Pour le ministre Ronald Décembre, très critiqué par des économistes pour la façon dont le budget 2018-2019 est ficelé, afin que nul n’en ignore, la Cour des Comptes a porté plainte auprès de Jean-Henry Céant. « Le MEF n’a pas rendu disponible les informations qui lui ont été formellement réclamées sur la dette de l’Etat haïtien lié au programme de Petro Caribe » a soulevé la CSCCA tout en soulignant que « cette négligence s’est étendue au traitement des dossiers des experts qui secondent la Cour dans l’élaboration de son rapport« .

« Autant d’entraves que la Cour se réserve pour le moment de qualifier« , cet extrait à lui seul, suffirait pour dire que Jean-Henry Céant et Jovenel Moise qui n’ont tiré aucune leçon des mouvements des 6, 7 et 8 juillet, 17 octobre et 18 novembre 2018, se moquent ouvertement de tous les haitiens puisqu’ils ont la ferme assurance ke ti mari pap monte li pap desann.

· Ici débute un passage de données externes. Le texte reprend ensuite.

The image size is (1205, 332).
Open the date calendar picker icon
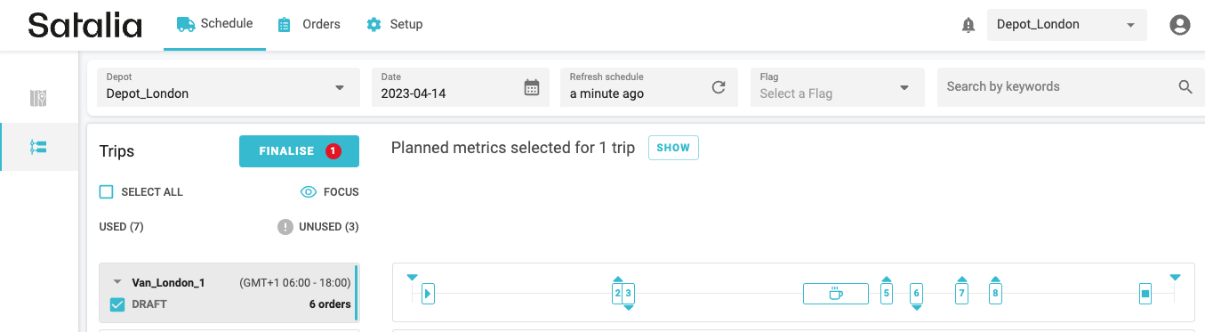[x=532, y=87]
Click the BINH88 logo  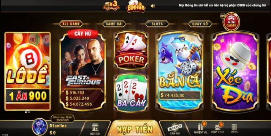[x=136, y=6]
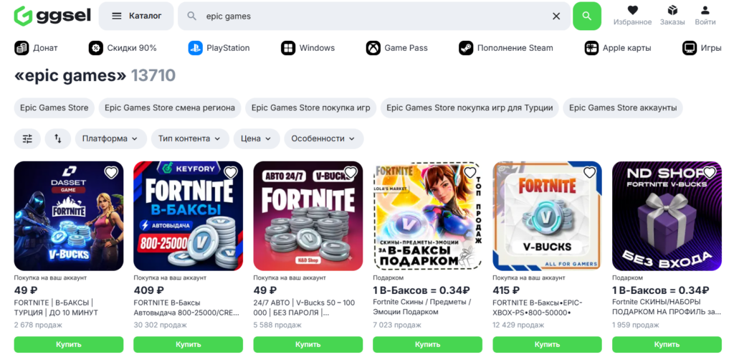Toggle favorite heart on ND SHOP card
Viewport: 734px width, 360px height.
709,173
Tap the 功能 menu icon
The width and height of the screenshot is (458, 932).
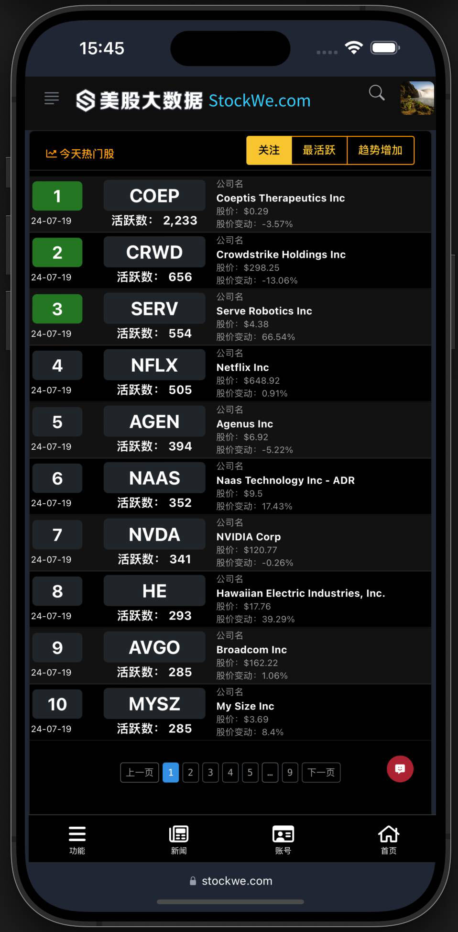[77, 834]
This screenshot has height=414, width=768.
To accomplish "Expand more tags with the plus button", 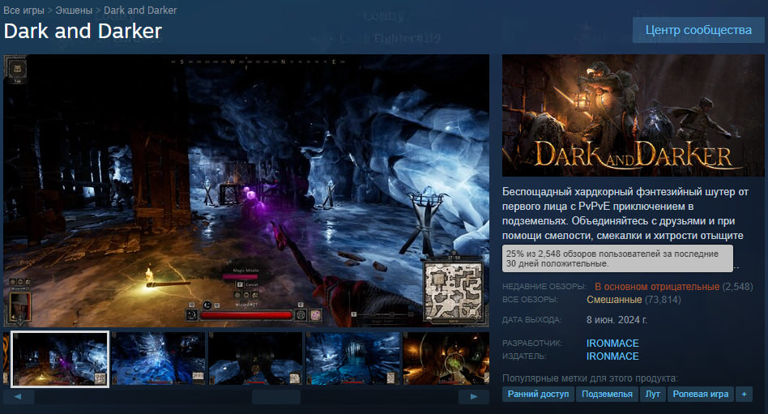I will pos(744,394).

Tout de même, nous concluons en recommandant aux commissaires de la CSCCA, qui ne sont pas non plus en odeur de sainteté de ne pas chercher dans les erreurs des hommes du président car ils risqueraient également de s’y retrouver. Sont-ils fin prêts à ouvrir la boîte de Pandore où sont entassés au fond tous les gaspillages des fonds de Petro Caribe-a ? Ce n’est pas pour autant que les actes des uns nous feront oublier les inconséquences des autres.

Alors, armez-vous de courage et les jeunes de la génération montante vous seront très reconnaissants quand ils seront pris entre le dur passé et l’amer présent.